--- Supplied material ---
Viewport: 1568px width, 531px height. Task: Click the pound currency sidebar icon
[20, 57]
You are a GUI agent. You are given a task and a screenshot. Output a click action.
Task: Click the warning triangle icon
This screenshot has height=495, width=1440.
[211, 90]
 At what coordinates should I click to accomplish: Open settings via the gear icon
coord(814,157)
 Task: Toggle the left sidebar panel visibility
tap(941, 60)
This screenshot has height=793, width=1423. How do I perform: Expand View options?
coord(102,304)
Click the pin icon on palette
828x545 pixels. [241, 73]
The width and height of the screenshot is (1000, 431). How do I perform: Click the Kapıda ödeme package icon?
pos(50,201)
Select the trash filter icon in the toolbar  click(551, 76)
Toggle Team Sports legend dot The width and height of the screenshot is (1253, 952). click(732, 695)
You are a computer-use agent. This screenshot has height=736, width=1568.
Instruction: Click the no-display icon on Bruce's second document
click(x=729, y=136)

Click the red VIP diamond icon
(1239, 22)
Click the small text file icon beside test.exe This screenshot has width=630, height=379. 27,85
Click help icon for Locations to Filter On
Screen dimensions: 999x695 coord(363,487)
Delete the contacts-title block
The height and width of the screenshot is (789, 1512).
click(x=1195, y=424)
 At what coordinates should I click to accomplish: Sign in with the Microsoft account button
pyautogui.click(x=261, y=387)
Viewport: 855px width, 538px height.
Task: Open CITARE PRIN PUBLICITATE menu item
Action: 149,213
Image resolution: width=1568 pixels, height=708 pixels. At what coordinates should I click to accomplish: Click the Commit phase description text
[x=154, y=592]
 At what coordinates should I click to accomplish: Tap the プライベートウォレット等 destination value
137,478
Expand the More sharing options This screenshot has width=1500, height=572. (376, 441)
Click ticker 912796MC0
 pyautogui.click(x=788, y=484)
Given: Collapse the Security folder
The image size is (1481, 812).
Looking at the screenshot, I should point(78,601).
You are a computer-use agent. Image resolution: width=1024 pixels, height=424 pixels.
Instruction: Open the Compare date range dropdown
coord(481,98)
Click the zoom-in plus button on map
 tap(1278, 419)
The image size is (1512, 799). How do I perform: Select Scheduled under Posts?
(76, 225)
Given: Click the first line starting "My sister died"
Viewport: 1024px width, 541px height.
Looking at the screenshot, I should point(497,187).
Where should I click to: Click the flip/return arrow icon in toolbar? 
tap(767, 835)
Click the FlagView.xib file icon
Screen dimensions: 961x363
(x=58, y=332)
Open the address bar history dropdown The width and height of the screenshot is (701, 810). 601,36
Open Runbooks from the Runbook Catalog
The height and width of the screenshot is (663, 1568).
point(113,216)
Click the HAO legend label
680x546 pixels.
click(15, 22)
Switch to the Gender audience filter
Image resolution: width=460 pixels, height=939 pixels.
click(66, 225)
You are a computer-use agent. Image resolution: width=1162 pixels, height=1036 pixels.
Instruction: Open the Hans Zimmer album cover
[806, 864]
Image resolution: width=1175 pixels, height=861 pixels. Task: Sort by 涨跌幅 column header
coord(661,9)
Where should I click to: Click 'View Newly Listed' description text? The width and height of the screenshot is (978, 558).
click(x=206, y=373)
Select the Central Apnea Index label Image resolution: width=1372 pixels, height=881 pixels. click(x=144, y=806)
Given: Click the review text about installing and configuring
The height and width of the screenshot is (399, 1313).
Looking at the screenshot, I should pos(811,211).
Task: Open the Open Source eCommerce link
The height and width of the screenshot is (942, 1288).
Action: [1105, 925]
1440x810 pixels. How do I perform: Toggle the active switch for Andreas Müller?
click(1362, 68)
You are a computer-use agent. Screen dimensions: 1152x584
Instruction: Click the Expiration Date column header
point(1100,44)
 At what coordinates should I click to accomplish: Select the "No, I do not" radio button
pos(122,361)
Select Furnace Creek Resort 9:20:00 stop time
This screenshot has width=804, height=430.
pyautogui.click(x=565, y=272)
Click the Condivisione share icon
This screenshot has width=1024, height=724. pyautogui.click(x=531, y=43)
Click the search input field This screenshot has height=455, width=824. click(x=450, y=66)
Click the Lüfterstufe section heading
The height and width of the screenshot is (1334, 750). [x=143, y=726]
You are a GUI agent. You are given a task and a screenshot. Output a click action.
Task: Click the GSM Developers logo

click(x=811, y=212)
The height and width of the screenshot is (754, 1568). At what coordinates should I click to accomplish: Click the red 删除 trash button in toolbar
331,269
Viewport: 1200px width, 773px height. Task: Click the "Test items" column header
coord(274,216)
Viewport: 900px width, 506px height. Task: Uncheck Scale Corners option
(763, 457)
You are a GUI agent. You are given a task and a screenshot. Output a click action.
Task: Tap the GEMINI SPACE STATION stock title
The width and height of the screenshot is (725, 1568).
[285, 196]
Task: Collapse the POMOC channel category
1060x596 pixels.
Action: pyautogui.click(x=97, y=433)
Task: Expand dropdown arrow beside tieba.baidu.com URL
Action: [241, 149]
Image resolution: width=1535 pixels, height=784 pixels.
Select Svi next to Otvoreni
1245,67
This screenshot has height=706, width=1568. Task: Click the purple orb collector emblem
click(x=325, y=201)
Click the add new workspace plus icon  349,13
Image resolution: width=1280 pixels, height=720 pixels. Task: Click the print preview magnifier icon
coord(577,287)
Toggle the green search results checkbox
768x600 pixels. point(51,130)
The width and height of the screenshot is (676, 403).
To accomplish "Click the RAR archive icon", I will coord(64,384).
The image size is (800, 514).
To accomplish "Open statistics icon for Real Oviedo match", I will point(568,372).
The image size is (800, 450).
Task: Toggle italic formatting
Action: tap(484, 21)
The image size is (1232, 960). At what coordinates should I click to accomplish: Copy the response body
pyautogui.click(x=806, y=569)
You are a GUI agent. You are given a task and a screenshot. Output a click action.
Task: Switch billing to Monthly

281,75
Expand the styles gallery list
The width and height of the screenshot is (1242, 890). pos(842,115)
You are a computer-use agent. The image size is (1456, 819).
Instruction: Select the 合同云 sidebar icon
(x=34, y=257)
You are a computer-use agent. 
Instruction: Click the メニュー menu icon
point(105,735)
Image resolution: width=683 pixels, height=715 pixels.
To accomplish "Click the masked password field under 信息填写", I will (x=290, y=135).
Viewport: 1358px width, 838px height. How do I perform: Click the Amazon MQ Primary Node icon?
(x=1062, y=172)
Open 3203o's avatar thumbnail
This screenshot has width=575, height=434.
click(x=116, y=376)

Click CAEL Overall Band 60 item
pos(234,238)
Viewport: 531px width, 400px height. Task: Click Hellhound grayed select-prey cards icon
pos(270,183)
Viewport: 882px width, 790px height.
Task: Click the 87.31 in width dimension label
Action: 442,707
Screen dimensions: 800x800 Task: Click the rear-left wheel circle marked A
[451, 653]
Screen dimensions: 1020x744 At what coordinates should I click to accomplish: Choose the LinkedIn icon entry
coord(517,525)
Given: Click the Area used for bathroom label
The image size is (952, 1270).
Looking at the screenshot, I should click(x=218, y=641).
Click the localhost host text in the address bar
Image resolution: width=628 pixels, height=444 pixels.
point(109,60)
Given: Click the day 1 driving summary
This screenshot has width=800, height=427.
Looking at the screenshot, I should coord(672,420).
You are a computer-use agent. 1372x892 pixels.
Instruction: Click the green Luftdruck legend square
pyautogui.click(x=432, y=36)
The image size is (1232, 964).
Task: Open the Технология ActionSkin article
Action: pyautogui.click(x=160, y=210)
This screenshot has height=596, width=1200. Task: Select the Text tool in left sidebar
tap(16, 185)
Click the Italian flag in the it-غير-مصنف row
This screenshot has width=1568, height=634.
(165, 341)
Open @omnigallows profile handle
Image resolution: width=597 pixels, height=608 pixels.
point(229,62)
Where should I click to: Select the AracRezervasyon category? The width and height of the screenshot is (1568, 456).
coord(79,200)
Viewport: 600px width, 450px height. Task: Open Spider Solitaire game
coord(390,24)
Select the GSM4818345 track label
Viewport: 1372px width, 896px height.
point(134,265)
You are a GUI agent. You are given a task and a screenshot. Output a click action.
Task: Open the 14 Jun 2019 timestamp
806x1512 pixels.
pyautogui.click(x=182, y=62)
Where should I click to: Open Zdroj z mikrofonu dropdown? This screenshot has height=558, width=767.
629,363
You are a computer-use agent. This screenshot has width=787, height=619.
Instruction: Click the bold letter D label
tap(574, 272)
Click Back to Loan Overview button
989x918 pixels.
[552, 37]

--- Directions ---
Go back to the listing above. Copy word for word the lines from the one with "This screenshot has width=800, height=427." through the one with "Task: Open the 14 Jun 2019 timestamp", and nothing more.

--- Output for this exercise ---
This screenshot has width=800, height=427.
Looking at the screenshot, I should coord(672,420).
You are a computer-use agent. 1372x892 pixels.
Instruction: Click the green Luftdruck legend square
pyautogui.click(x=432, y=36)
The image size is (1232, 964).
Task: Open the Технология ActionSkin article
Action: pyautogui.click(x=160, y=210)
This screenshot has height=596, width=1200. Task: Select the Text tool in left sidebar
tap(16, 185)
Click the Italian flag in the it-غير-مصنف row
This screenshot has width=1568, height=634.
(165, 341)
Open @omnigallows profile handle
Image resolution: width=597 pixels, height=608 pixels.
point(229,62)
Where should I click to: Select the AracRezervasyon category? The width and height of the screenshot is (1568, 456).
coord(79,200)
Viewport: 600px width, 450px height. Task: Open Spider Solitaire game
coord(390,24)
Select the GSM4818345 track label
Viewport: 1372px width, 896px height.
point(134,265)
You are a GUI agent. You are given a task and a screenshot. Output a click action.
Task: Open the 14 Jun 2019 timestamp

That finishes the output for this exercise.